Door Design: Flush Overlay
Hinges: Concealed, Xxxx or equal
Pulls: Wire type, finish to match hardware
Millwork Finish: All surfaces shall have plastic
laminate, matte finish, Wilsonart or
equal
Backsplash: 4" plastic laminate in all wet areas
2. Finish Carpentry - All wood finish material shall be pre-finished stain
grade birch solids and veneers.
3. Doors - All interior doors shall be 1 3/4" x 3'-0" x 7'-0". Doors shall
be solid core Birch veneer with solid hardwood edge and stained finish.
4. Frames - All interior frames shall be birch, finish to match doors.
Jambs to be fire-rated where required by code.
5. Hardware - Hardware shall be specified to meet tenant's security and
access requirements. Locks and latches shall be commercial grade with
lever handle.
6. Interior Partitions - Building standard partition shall consist of 5/8"
GWB over 2 1/2" metal studs at 2'-0" O.C. with 1/2" reveal at ceiling.
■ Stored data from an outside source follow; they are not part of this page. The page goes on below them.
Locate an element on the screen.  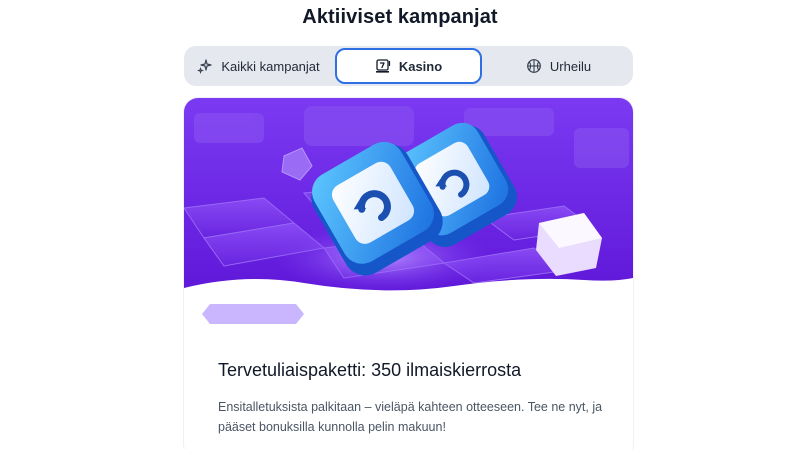
tab-all-campaigns: Kaikki kampanjat is located at coordinates (258, 66).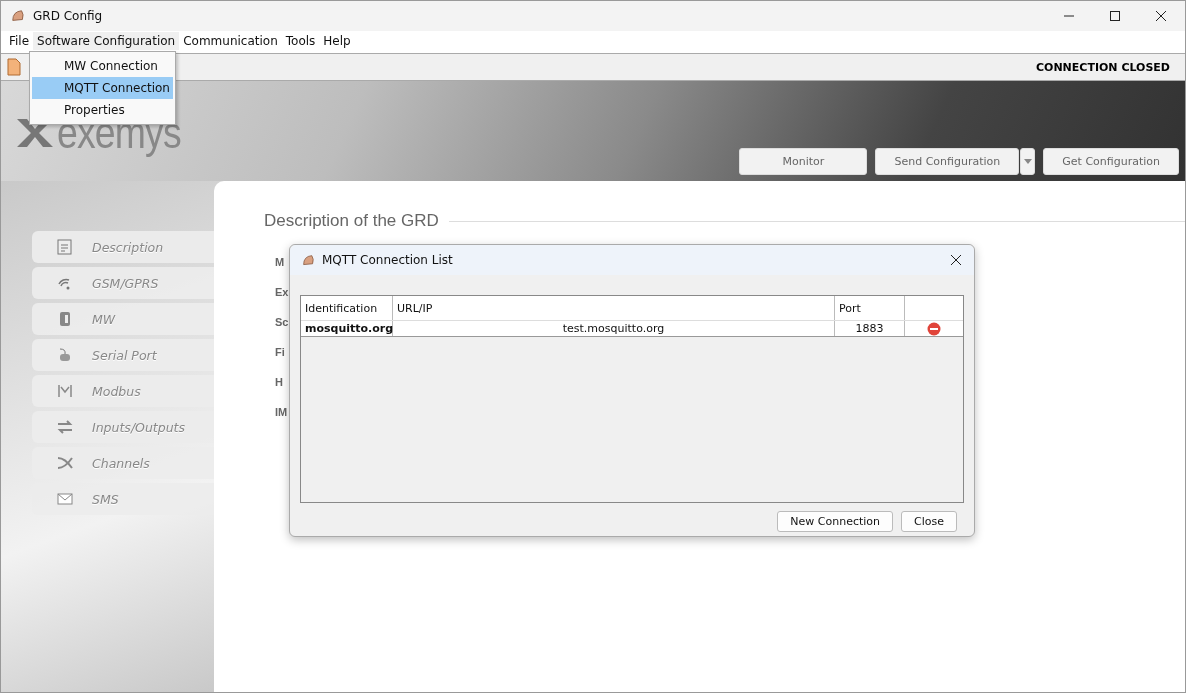 The width and height of the screenshot is (1186, 693). Describe the element at coordinates (929, 522) in the screenshot. I see `dialog-button: Close` at that location.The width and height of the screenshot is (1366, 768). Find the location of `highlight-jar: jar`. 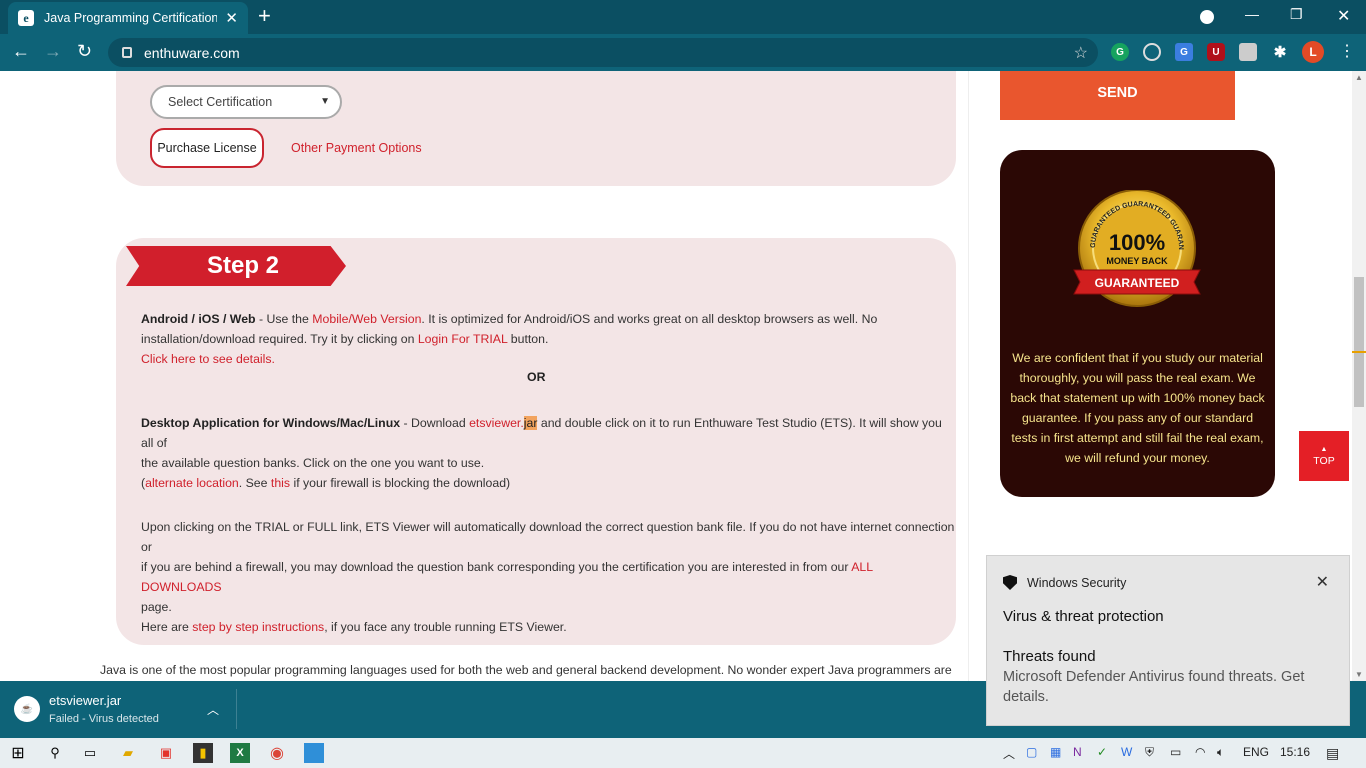

highlight-jar: jar is located at coordinates (530, 423).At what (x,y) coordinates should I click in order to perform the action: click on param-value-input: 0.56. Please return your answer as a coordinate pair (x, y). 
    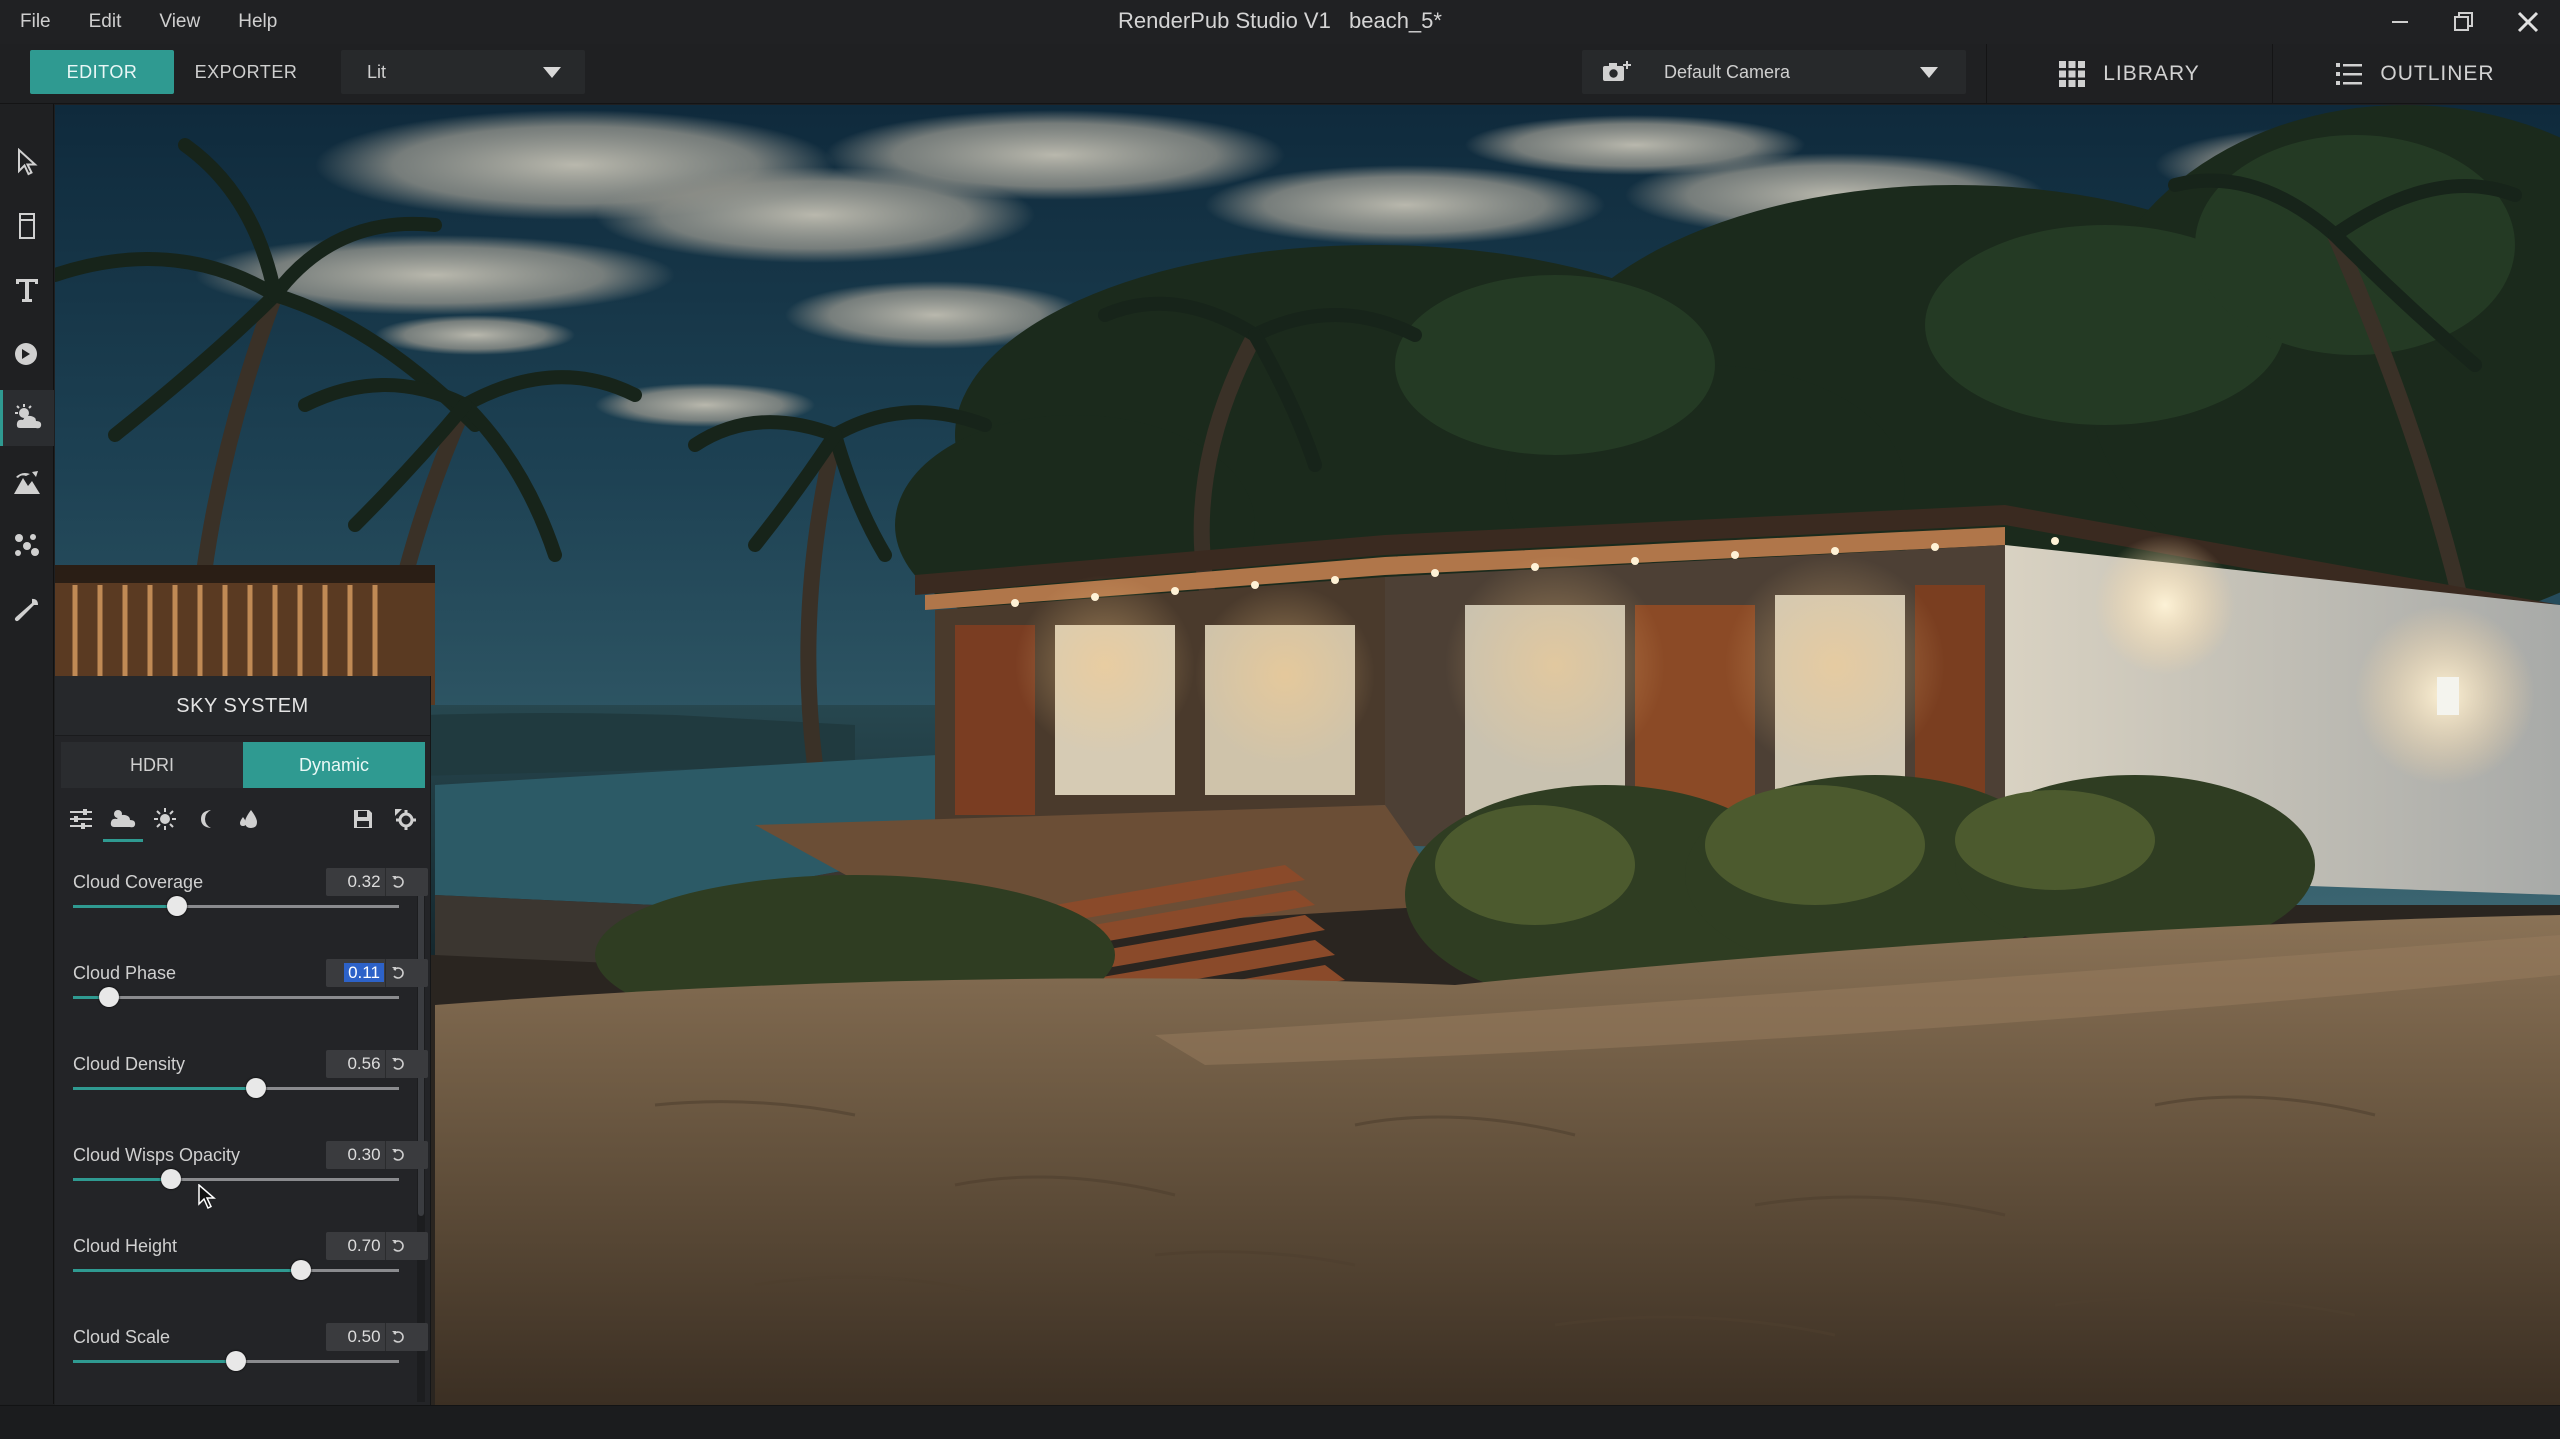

7. Core Partitions - Core wall partitions shall have taped and finished
GWB surface.
8. Ceiling - Ceilings may consist of GWB over metal stud framing for
limited soffited areas, or lay-in acoustical tile ceilings in suspended
metal grid for the primary ceiling.
9. Light Fixtures - 2x4 parabolic deep cell, 3 lamp with electronic
ballasts.
10. Carpet - 28 oz. loop pile, glued down.
11. Base - 4" Rubber base.
12. Paint - Eggshell finish, applied in two coats over primer.
13. Window Coverings - Horizontal 1" mini-blinds at all exterior windows.